== Supplied records

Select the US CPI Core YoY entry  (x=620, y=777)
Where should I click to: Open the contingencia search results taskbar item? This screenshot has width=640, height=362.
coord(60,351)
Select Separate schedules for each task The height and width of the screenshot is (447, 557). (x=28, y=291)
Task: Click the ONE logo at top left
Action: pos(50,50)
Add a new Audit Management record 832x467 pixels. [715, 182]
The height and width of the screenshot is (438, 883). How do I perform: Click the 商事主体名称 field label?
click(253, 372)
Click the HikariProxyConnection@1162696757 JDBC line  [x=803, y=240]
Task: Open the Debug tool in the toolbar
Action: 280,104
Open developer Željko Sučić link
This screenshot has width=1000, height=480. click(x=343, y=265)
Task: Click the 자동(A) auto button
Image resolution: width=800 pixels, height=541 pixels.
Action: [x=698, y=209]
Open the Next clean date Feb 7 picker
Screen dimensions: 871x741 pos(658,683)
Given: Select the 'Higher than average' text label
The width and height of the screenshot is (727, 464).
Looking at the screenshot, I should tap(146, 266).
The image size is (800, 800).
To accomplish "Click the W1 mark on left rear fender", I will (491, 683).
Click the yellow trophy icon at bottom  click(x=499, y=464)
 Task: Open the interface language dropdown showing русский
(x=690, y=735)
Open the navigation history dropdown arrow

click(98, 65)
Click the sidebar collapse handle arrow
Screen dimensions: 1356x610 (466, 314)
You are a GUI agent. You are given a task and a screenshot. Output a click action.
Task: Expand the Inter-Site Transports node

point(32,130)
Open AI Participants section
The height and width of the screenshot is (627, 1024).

====

### [Task goal]
Locate every line in the records above that contains the word "Select", and copy each one.

### [Answer below]
Select the US CPI Core YoY entry  (x=620, y=777)
Select Separate schedules for each task The height and width of the screenshot is (447, 557). (x=28, y=291)
Given: Select the 'Higher than average' text label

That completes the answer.